Daily rental rates have dropped from tens of thousands of yuan in early 2025 to just a few thousand. Second-hand research prototypes have even seen clearance prices of "50,000 yuan per carload." Lower experience barriers give more potential users access to the technology, pushing the industry from R&D toward scaled commercial use.

However, a warning is in order: when the price bubble is squeezed out, the gold content of value becomes the only "touchstone."

For the past two years, the humanoid robot track focused on "can it stand up," "can it do a backflip," and "how many degrees of freedom." These metrics demonstrate technical strength but remain a layer away from the actual needs of business users.

When a robot costs 650,000 yuan, a client might pay a premium for "technological exploration." But when entry-level products drop below 30,000 yuan, the rational buyer will inevitably ask: How much money can this machine actually save me?

This isn't nitpicking; it is the inevitability of a maturing market.

Currently, humanoid robots are transitioning from "lab favorites" to "productivity tools." This shifts the competitive focus from flashy athletic moves to ROI and even repurchase rates.

Companies that cannot answer this question will be eliminated, no matter how cool their technology is.

From this perspective, the price war signals the start of an industry shakeout. The humanoid robot sector remains incredibly capital-intensive. Aside from a few like Unitree, most are deep in the red. Cutting prices further compresses margins, worsening losses.

Moreover, considering the industrialization process is still in its infancy, honing core technology is more critical than price cuts.

"Given the current state, embodied intelligence in 2026 will only manage small-scale commercial pilots in single, simple scenarios. Mass deployment requires long-term tech iteration and scenario polishing," said Zhu Xing, CEO of Ant Lingbo Technology, at the recent Beijing Academy of Artificial Intelligence conference.
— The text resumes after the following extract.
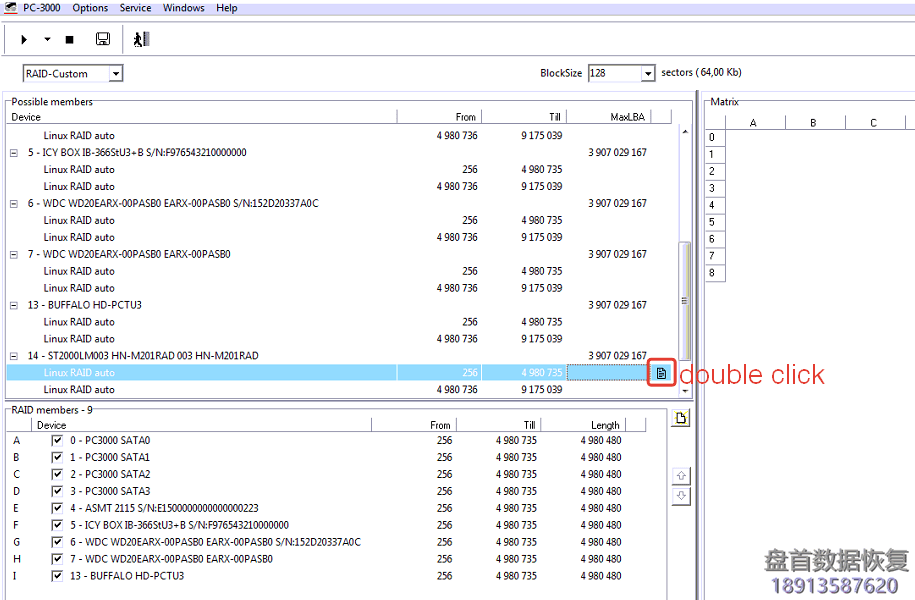Open the Service menu
915x600 pixels.
click(135, 8)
Zhu added that physical AI still faces hurdles in physical perception, dynamic interaction, and generalization. In physical perception, robots have vast room for improvement.

"In terms of vision, enabling robots to see clearly and perceive accurately is a long-term core challenge. Depth perception and distance judgment remain weak points. In touch, we need high-precision sensing, but more importantly, we must integrate tactile data into model inference, breaking the limitation where touch is only used for shallow end-effector control. Beyond that, multimodal perception like sound and temperature presents many technical problems to solve," Zhu stated. Additionally, under current model architectures, insufficient generalization remains a core challenge.
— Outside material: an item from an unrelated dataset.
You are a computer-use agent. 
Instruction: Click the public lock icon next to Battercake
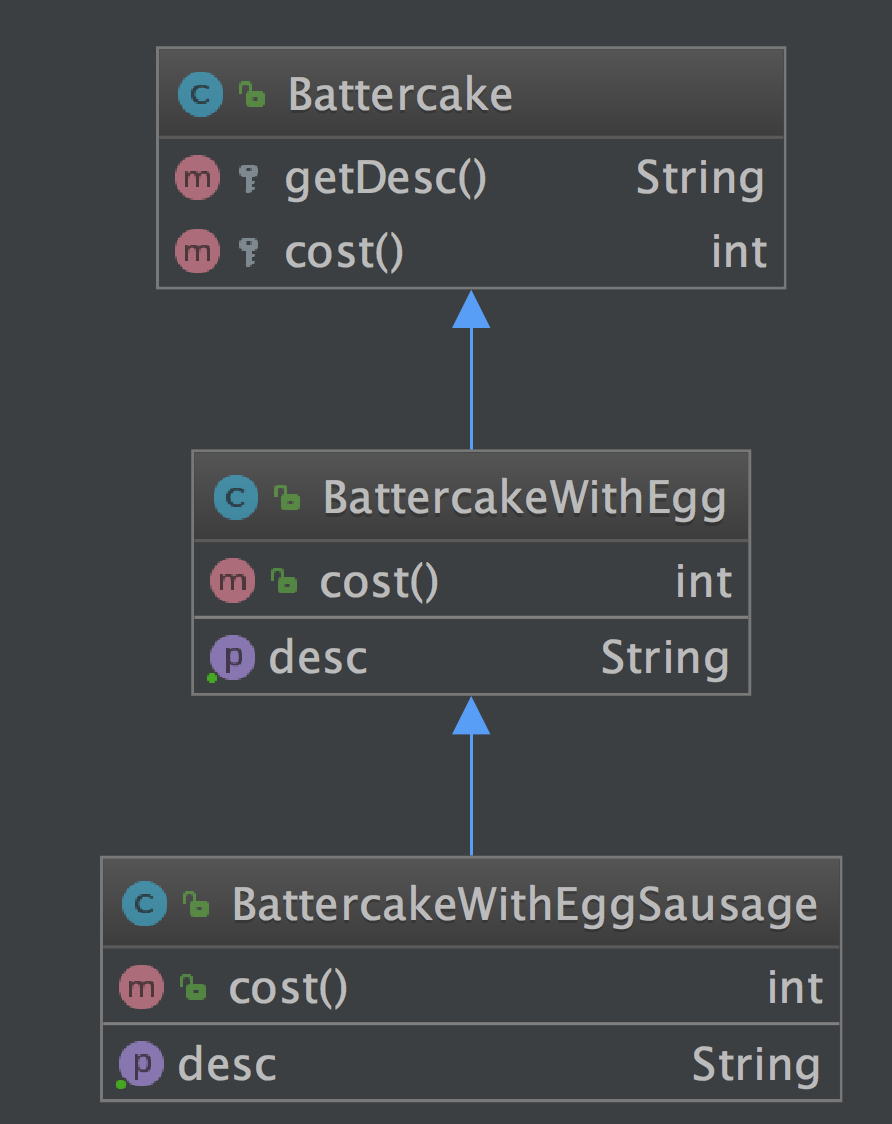252,96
Even though hardware and "cerebellum" control have iterated rapidly in recent years, Zhu believes this doesn't mean they are fully mature. "The AI brain's intelligence upgrade will redefine the hardware system, starting from perception and driving a comprehensive new transformation in hardware."

Dong Kai, director of the Technology Department at the CCID Institute under the Ministry of Industry and Information Technology, was even more blunt: starting a "price war" at this stage isn't a phenomenon to be encouraged.

"This year, the BOM cost of embodied robots is clearly dropping. For joint modules, BOM costs have fallen 30% to 40%. Foreign institutions predict these costs could drop 80% to 100% in two or three years. But our output hasn't risen significantly yet, so we haven't reached the stage where we can support rapid marginal cost reductions," Dong said.

Therefore, behind the talk of "dirt-cheap" robots, we need to see clearly that price cuts are a phased phenomenon. True mass adoption still requires breakthroughs in core technology, scenario adaptation, and production capacity support.

Price cuts may have opened a lower threshold for the industry, but how far it ultimately goes depends on the joint accumulation and deep cultivation of the entire supply chain.